Document passage:

***

What does this mean for Twitter’s (current and future) valuation?
To enhance profitability or drive accelerated user growth (both of which would increase equity value), Twitter needs to do something new. Over the past year, management has made few attempts to expand from being a social communications platform to also acting as a content discovery gateway. In April and October, Twitter released #music and “See It”, which enables Twitter users to find and tune into streaming music or live TV from inside Twitter apps. The notion that Twitter could use its relational and real-time trending data to help its users find and enjoy new artists or television shows is promising – but it’s unclear that they could do so better than Google (which has 6x as many users and is the Internet’s primary discovery gateway), Apple (the leading digital content distributor ), Microsoft (whose Xbox dominates US living rooms) and so on. To that end, #music is expected to be shut down before the end of the year and “See It” has yet to pick up much attention or users (though it is currently limited to 22M Comcast video households).
What’s more, the core decision to pursue an IPO suggests that management sees limited opportunities for shareholders in the near future. To maximize pre-IPO shareholder returns, Facebook deferred its listing so long that it was beginning to violate securities laws. Not only is Twitter choosing to go public far earlier than it needs to, it could have waited at least two to three more quarters and still taken advantage of the JOBS act (which provides significantly fewer and less expensive regulatory requirements for listings of companies with under $1B in revenue). For Facebook, the three quarters leading up their IPO resulted in a 20%+ increase in market capitalization.

***

Excerpted records:
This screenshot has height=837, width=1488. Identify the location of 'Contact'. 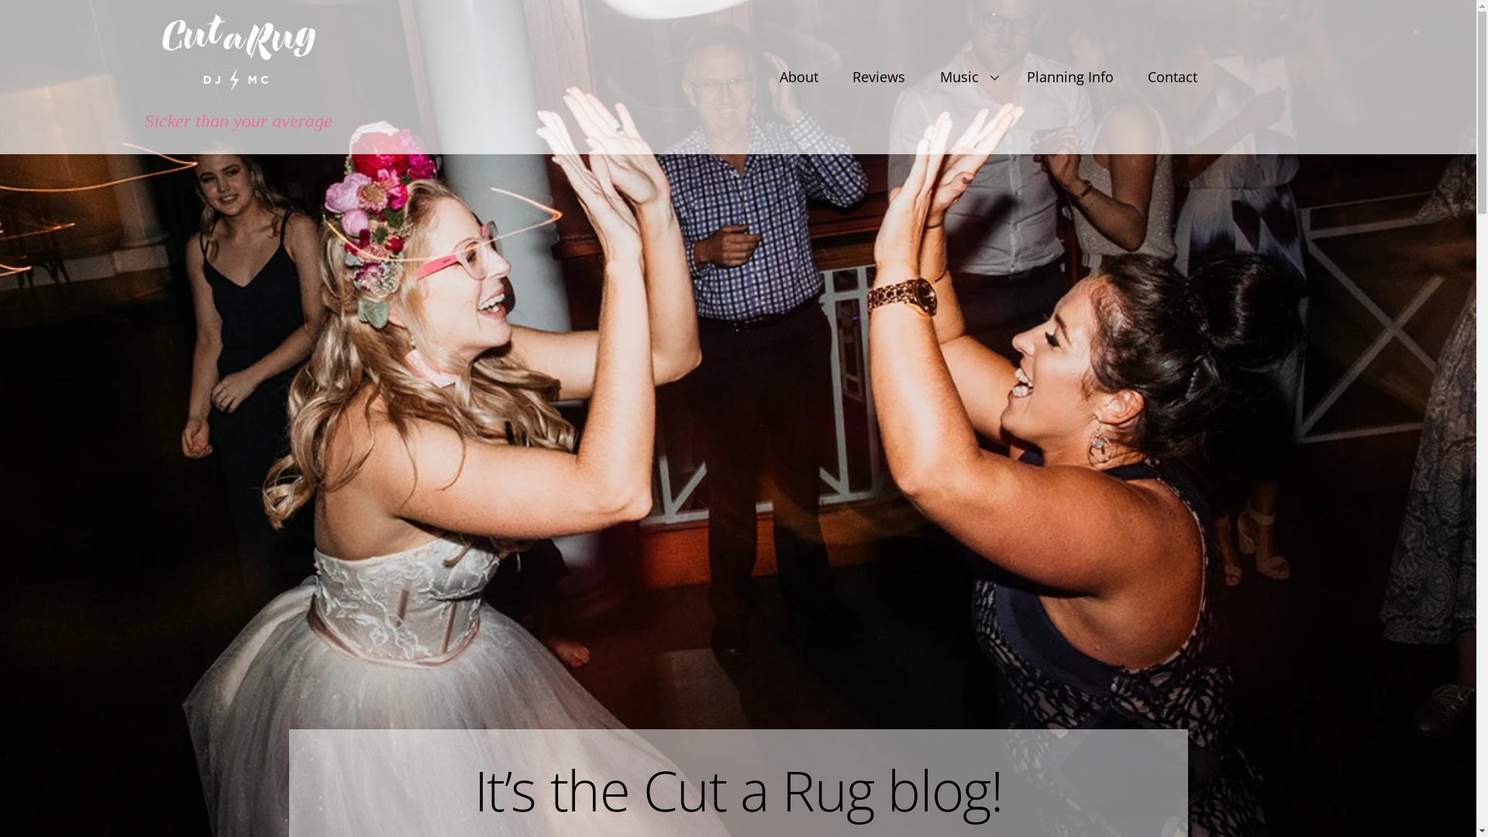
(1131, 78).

***

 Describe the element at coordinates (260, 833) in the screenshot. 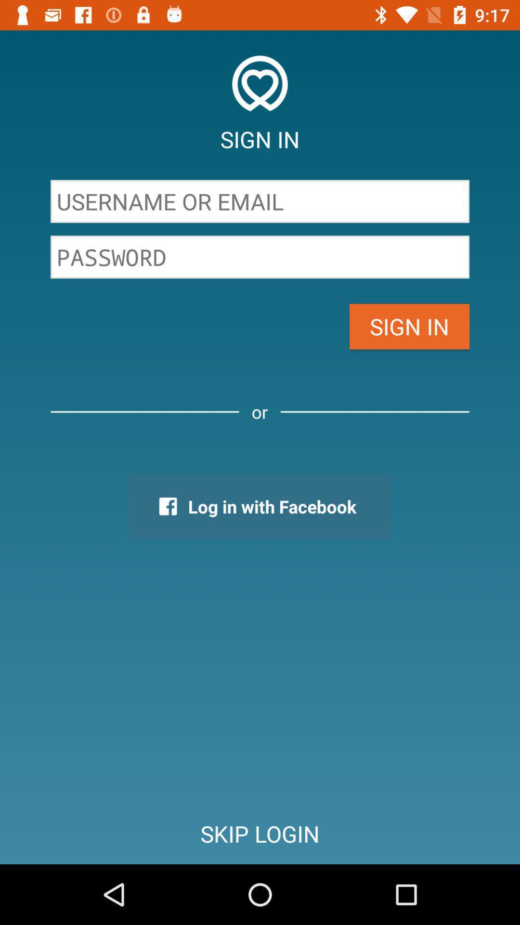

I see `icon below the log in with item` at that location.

***

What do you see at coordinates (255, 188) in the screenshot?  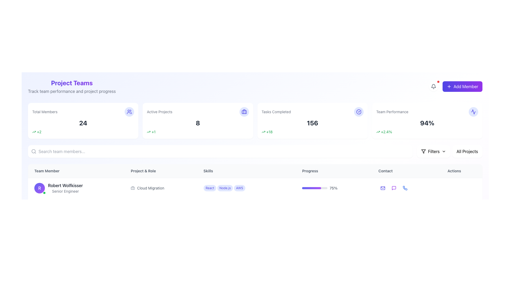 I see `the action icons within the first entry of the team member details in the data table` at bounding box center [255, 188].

***

Check your understanding:
**a)** From the passage on Twitter's valuation above, set down the text from "What’s more, the" up to and including "in market capitalization.".
**b)** List every company named in the passage on Twitter's valuation above.

Results of the exercise:
**a)**
What’s more, the core decision to pursue an IPO suggests that management sees limited opportunities for shareholders in the near future. To maximize pre-IPO shareholder returns, Facebook deferred its listing so long that it was beginning to violate securities laws. Not only is Twitter choosing to go public far earlier than it needs to, it could have waited at least two to three more quarters and still taken advantage of the JOBS act (which provides significantly fewer and less expensive regulatory requirements for listings of companies with under $1B in revenue). For Facebook, the three quarters leading up their IPO resulted in a 20%+ increase in market capitalization.

**b)**
Twitter
Google
Apple
Microsoft
Comcast
Facebook